**Your goal:**
Reproduce exactly the lines below from the one containing "The height and width of the screenshot is (952, 1264)." through the one containing "Given: Select the Instagram Direct icon", including both, and nothing else.

[Stored data entries]

··········

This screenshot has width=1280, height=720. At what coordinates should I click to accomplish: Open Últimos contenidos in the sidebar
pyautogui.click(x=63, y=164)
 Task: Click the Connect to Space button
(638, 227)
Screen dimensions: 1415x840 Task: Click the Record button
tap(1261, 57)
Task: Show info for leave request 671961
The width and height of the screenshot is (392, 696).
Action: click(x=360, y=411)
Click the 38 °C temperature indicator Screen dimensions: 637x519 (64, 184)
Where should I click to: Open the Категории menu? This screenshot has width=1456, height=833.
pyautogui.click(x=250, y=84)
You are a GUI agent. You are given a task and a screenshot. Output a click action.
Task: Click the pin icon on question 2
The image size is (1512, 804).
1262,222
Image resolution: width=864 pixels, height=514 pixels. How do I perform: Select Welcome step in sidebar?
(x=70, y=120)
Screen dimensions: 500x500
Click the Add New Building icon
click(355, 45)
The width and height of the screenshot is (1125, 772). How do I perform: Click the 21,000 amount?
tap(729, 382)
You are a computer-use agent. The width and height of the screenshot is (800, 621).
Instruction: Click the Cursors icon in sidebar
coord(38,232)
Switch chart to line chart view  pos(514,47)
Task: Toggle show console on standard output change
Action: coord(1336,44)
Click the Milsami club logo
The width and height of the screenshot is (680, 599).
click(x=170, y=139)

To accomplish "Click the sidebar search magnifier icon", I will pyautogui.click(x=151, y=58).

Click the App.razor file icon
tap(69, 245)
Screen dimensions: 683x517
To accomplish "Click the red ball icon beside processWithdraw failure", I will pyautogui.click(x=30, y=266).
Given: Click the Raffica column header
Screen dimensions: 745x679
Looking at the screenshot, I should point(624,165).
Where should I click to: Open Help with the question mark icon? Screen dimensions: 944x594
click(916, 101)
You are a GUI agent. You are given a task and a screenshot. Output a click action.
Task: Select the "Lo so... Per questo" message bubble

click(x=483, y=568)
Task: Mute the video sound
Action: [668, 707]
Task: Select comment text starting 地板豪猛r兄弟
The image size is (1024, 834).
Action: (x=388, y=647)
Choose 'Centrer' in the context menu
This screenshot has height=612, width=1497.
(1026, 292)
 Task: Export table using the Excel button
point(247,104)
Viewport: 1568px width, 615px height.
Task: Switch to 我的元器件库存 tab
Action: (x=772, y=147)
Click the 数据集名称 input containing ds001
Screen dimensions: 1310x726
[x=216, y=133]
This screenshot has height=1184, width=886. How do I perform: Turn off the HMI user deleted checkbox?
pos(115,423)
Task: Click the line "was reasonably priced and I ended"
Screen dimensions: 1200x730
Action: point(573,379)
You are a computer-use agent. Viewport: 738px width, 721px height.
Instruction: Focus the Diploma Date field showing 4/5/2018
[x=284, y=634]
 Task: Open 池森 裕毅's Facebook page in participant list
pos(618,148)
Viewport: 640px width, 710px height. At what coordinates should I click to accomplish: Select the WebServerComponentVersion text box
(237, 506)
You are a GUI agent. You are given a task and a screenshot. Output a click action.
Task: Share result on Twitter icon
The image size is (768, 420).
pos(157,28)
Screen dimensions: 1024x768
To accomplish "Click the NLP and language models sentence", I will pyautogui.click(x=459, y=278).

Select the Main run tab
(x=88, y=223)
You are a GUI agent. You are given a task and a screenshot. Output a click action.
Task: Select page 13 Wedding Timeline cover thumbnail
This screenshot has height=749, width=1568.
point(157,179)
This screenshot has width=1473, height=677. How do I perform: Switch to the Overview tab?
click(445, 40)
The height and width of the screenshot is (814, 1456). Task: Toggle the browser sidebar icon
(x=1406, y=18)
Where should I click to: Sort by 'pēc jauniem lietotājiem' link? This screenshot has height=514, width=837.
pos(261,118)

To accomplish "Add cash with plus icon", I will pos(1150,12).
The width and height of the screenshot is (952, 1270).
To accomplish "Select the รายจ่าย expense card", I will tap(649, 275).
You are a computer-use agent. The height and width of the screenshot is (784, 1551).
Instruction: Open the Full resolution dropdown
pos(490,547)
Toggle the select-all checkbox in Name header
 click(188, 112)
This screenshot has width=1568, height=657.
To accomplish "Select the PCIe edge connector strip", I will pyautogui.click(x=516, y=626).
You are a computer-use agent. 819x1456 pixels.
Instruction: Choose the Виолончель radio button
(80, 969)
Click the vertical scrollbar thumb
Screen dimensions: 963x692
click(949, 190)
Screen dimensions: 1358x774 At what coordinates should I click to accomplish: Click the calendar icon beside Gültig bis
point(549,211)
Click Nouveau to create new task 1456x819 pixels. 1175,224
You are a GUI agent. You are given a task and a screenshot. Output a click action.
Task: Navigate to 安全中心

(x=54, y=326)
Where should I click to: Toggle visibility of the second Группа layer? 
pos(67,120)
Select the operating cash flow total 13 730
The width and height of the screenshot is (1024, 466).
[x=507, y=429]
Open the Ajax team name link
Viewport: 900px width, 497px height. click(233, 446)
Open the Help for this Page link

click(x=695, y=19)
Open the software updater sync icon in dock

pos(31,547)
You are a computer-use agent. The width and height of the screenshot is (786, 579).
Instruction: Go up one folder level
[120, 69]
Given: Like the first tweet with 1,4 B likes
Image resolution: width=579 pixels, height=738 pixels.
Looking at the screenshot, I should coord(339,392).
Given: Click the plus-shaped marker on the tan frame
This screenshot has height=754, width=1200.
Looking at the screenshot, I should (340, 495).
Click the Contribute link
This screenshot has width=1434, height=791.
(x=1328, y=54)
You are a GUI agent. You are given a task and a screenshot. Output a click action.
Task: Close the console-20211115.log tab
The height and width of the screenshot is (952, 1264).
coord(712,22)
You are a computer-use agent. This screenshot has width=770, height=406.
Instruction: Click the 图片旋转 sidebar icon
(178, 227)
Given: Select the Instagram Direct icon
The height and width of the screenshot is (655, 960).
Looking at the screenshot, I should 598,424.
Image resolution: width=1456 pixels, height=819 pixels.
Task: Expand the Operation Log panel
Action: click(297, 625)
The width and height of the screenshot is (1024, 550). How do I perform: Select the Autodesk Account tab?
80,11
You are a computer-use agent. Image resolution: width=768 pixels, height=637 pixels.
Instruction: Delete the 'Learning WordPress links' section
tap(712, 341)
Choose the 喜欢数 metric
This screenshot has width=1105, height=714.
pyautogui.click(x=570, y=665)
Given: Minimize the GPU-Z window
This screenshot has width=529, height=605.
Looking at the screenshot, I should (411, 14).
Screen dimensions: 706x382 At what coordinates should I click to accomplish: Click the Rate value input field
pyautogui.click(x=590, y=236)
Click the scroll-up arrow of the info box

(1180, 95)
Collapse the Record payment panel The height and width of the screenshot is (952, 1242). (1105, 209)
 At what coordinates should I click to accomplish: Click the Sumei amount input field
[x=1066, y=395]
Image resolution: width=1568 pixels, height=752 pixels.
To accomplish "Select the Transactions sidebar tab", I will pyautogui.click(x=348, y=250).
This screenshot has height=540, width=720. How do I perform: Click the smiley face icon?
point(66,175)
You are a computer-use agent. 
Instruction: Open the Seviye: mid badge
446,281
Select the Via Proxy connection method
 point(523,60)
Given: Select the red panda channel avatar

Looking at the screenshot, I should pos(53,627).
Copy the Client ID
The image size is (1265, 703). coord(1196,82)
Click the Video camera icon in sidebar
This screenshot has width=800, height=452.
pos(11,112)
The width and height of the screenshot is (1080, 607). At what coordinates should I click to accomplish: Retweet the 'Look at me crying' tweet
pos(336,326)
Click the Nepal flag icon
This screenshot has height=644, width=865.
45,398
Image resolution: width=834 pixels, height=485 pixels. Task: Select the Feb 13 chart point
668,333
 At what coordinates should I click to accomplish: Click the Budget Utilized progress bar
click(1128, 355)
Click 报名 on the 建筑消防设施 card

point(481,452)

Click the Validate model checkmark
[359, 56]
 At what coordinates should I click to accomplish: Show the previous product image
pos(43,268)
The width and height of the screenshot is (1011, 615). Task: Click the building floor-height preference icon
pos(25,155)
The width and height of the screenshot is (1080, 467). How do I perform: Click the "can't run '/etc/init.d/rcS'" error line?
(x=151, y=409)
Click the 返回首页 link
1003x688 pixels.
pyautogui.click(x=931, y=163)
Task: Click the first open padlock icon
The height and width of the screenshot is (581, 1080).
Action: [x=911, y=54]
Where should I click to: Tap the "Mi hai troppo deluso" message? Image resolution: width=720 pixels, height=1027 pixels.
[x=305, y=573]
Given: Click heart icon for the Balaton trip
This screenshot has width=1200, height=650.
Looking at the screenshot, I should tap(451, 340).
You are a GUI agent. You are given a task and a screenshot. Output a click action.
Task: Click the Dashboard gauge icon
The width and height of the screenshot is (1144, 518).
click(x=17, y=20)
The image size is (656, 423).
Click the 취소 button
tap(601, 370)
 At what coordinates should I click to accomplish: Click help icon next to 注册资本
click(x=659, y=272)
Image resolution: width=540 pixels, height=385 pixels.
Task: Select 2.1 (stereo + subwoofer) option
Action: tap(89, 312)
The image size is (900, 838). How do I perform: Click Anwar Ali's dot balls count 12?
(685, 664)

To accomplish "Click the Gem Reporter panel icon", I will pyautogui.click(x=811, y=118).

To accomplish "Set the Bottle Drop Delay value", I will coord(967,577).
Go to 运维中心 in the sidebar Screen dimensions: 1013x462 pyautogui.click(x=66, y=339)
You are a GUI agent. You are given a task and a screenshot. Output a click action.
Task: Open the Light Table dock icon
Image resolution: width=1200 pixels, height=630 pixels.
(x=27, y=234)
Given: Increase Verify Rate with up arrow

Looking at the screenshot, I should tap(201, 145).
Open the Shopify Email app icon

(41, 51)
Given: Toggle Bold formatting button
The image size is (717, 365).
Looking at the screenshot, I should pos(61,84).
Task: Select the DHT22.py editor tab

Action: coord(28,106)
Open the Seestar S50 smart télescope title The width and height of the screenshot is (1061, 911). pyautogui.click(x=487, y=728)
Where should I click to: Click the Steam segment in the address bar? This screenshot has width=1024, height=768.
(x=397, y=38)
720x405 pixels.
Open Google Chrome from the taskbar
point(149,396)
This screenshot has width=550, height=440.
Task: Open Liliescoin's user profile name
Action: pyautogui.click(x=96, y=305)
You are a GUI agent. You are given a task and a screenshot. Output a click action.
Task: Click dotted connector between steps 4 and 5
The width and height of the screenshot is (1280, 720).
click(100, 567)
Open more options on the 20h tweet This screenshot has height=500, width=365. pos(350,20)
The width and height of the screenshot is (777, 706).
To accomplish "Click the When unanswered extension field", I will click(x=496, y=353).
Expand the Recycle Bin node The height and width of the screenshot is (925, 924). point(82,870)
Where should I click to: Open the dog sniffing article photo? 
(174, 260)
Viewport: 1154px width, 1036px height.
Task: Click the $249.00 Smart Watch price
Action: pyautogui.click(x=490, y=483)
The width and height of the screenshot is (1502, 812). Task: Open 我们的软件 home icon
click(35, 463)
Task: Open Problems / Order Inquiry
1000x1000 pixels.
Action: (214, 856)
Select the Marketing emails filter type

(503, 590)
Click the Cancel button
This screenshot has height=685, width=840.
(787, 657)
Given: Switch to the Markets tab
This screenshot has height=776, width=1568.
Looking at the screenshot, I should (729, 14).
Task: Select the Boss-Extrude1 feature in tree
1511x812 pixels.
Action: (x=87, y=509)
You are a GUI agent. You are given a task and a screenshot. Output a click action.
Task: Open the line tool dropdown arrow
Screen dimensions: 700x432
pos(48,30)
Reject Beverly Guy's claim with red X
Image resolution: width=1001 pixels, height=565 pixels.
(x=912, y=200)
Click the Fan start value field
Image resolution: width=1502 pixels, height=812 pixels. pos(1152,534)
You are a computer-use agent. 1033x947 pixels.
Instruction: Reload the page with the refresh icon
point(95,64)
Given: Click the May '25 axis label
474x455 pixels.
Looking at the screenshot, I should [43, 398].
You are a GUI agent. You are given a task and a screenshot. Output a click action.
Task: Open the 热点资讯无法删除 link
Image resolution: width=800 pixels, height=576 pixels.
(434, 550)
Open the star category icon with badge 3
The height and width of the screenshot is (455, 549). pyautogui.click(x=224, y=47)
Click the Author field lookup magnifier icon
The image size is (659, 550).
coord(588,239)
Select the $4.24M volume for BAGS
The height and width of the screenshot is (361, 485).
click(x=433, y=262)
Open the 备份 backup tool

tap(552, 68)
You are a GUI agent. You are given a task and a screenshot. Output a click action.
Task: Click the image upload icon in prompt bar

··········

**Task result:**
The height and width of the screenshot is (952, 1264).
coord(712,22)
You are a computer-use agent. This screenshot has width=770, height=406.
Instruction: Click the 图片旋转 sidebar icon
(178, 227)
Given: Select the Instagram Direct icon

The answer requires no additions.